Higgs did not issue a ruling on whether or not MPCA’s “new” ambient-air data could be introduced. But the ruling effectively stopped that day’s proceedings.
MPCA Commissioner Paul Aasen, who chaired the meeting, read the order aloud and concluded the March 26 meeting (MPCA had other business that it would conduct the next day). No further court actions had been filed by the end of last week.
According to an MPCA Impact Analysis Summary, the draft permit under consideration calls for “[updating the company’s] 1998 permit to reflect the pollution control equipment that is currently installed; update emission estimates and limits based on stack testing results; eliminate/reduce testing requirements for some pollutants (including metals, PCBs, dioxins/furans, asbestos, and mercury); eliminate feedstock restrictions in order to be able to shred auto hulks instead of only auto parts; and eliminate feedstock restrictions on the amount of aluminum, brass, copper and stainless steel scrap the facility can shred.”

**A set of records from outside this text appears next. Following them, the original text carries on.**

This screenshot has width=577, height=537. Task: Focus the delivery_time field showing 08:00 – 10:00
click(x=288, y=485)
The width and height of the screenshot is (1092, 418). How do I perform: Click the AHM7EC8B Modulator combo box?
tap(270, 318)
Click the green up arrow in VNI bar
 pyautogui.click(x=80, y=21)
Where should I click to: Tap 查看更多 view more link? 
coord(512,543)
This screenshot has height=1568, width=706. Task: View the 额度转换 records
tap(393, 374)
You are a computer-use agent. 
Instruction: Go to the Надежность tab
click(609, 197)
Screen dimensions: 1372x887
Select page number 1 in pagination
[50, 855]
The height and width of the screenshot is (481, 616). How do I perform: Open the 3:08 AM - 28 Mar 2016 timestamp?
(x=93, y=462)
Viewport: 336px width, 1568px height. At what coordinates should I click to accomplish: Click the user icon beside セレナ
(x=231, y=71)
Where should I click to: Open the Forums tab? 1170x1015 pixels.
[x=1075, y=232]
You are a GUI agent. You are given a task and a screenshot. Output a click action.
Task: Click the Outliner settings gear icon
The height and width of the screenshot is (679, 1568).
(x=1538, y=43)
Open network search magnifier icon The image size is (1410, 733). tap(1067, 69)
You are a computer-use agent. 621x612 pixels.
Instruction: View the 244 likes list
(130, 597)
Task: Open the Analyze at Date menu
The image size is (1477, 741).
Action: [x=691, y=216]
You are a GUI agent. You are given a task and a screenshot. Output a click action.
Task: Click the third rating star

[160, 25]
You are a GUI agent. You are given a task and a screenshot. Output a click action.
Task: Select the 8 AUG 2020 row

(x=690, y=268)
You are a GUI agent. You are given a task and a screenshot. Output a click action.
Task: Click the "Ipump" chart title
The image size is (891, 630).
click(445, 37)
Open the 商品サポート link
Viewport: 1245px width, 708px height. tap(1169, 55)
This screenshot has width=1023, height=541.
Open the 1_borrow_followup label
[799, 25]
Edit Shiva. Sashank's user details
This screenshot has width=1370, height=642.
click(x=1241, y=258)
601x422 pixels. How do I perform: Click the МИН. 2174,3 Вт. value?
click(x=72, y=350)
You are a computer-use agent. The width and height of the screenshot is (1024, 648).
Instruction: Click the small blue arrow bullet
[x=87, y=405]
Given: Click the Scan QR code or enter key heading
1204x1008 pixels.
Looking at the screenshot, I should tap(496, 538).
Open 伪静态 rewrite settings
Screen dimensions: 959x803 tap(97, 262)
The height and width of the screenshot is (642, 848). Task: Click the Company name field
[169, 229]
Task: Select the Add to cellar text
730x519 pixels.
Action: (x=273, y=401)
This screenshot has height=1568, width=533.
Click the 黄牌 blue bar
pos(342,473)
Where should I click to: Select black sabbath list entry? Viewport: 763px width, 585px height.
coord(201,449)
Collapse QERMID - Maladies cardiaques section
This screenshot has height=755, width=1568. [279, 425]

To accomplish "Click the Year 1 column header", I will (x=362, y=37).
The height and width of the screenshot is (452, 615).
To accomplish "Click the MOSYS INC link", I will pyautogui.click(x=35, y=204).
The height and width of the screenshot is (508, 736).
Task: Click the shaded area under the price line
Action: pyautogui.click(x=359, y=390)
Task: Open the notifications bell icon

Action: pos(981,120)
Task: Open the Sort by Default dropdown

Northern Metal’s predecessor on the site, American Iron and Supply, initially applied to build a metal shredder, called a Kondirator, on the property in the 1990s. City and state officials worked to stop the project, but American Iron eventually prevailed and won a multi-million-dollar settlement with the City of Minneapolis. Northern Metals began operating a different kind of metal shredder, inside an enclosure, in 2009.
CORRECTION 4/14/2012: As members of MPCA’s Citizen Review Board were questioning Lynott, word reached the hearing that Judge Higgs had issued an order, and they took a recess to review it.